NeuroVault Create a benchmark for image search

Features:

[ ] time it takes for a new map to be indexed
[ ] time it takes to retrieve search results
[ ] vary the size of the database for those operations to be able to extrapolate (using linear or exponential fit) performance when the database will grow in the future

Nov 05 '15 00:11 chrisgorgo

You can use this snapshot for data: https://purl.stanford.edu/qd938sk1220

May 19 '16 15:05 chrisgorgo

I've done a benchmark in my local for the actual implementation. The time would vary from 1 machine to other... I decided to built it using the Command framework because the Test way was a bit slower, and because it does not make a lot of sense to me to write a benchmark test (if it is not a small one). Anyway, I did also the Test way in case you want to take a look :)
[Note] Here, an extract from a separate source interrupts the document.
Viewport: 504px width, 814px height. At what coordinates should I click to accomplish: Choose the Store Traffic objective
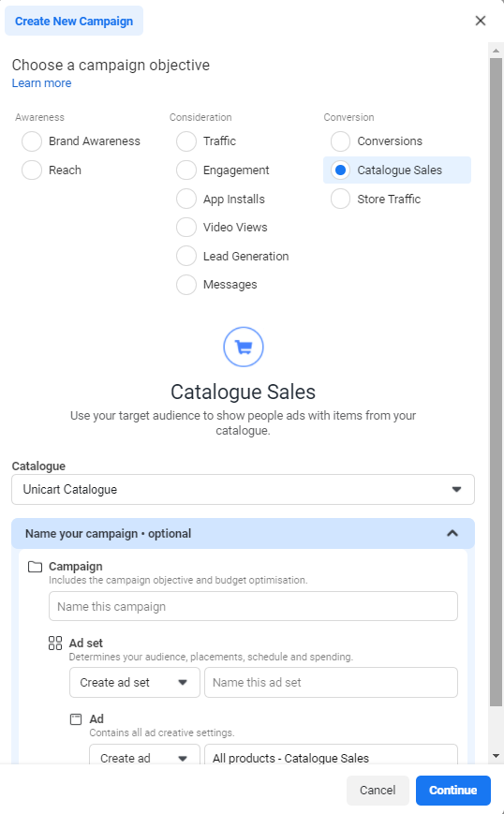[x=340, y=199]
The limit was the 5015 unthresholded maps that are actually part of Neurovault. I did 2 benchmarks, the first one was uploading one by one all the images and calculating the index, this was taking forever, so I decided to just upload all of them and benchmark every 500 images (for curiosity, this was the 2nd benchmark, with the server busy). I did the first benchmark again with the server not busy and all the 5015 images loaded, it takes 77 seconds to make the 5014 comparisons. Plus, there where like 200.000 Comparison Objects created when the db was just with about 650 images (that makes 12,5 million objects for 5000 images). I don't know how much space does an object use, but the small transformations take like 225KB each, which is around 1GB for 5000 images.

bench_neurovault

What do you think? I'm going to do now the searching one

PD: With 5000 images in the db, Redis is consuming all my memory, so I had to delete it from the docker-compose. Is this normal?

May 31 '16 10:05 erramuzpe

In asynchronous mode Redis stores information about Tasks (such as creating glass brain or calculating pairwise comparisons). Workers query Redis for available tasks and perform them in the background. The fact that Redis filled up with tasks and you had to turn it off makes me worried that something went wrong. To avoid using Redis and force the benchmark to work in synchronous mode you can use CELARY_ALWAYS_EAGER mode (like we do for tests: https://github.com/NeuroVault/NeuroVault/blob/4e4f363fdefa0656ae06531bbbf318a253265aa0/neurovault/settings.py#L354).

I agree that Command is a better option than Test. Could you submit a Work In Progress pull request with your benchmark?

May 31 '16 14:05 chrisgorgo

Ah, cool, thanks for the tip. :+1: I will do the PR: benchmark2 (server not busy) and benchmark3 (busy, but hopefully not anymore with this new tip) are the ones I'm using.

May 31 '16 16:05 erramuzpe